Today I tried to use the Windows FINDSTR command to find occurrences of a particular string in a large (33 gigabyte) text file. Simple enough, right?
findstr /L "xyzzy" bigfile.xml
FINDSTR immediately started giving me errors:
FINDSTR: Line 408555 is too long. FINDSTR: Line 432128 is too long. FINDSTR: Line 801201 is too long. FINDSTR: Line 927897 is too long. FINDSTR: Line 939189 is too long. FINDSTR: Line 939189 is too long. FINDSTR: Line 939189 is too long. FINDSTR: Line 1006538 is too long FINDSTR: Line 1579088 is too long.
I couldn’t imagine why it would tell me that the lines are too long. Unfortunately, I’m not able to view the file in-place because after all this time there still isn’t a decent text file viewer that can handle a file that large. I can get kind of close with less, although there are problems displaying non-US character sets in a Windows console program.
In any case, if I extract those lines to a file (by writing a program that scans the big file and pulls out the lines in question), I was able to determine that the shortest of the lines listed above is about 3,500 characters long and the longest is about 25,000 characters.
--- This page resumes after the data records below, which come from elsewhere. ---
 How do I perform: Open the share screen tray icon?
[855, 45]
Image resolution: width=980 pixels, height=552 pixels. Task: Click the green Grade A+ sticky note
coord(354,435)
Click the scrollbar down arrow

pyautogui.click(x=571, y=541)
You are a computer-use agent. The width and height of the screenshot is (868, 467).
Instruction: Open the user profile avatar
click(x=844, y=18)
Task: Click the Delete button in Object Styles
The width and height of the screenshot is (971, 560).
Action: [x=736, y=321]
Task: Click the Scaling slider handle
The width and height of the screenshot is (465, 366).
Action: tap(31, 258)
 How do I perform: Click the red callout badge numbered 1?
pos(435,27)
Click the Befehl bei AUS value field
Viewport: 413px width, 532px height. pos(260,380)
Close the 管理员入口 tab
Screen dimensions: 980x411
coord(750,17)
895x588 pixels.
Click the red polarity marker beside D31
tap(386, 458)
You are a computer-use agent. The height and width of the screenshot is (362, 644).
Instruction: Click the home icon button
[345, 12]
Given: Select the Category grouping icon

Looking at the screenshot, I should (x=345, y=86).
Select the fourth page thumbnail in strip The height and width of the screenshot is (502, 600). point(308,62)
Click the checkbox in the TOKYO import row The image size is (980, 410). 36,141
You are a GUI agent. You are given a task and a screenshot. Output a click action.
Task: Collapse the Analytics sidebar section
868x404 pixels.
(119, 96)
And here’s the kicker: running the same FINDSTR command on that file results in no errors.
I also noticed that FINDSTR told me three different times that line number 939,189 is too long.
Obviously, “line is too long” is a catch-all message for a number of different errors. FINDSTR has some issues. Some time ago, I said that FINDSTR was marginally useful. After today, I’d say it’s even less useful than I thought it was then.
GNU grep for Windows, by the way, has no problems with the file. The only reason I used FINDSTR is because I don’t have GNU grep installed on the server where the file exists.
Oh, and Microsoft still hasn’t fixed that idiotic file caching bug.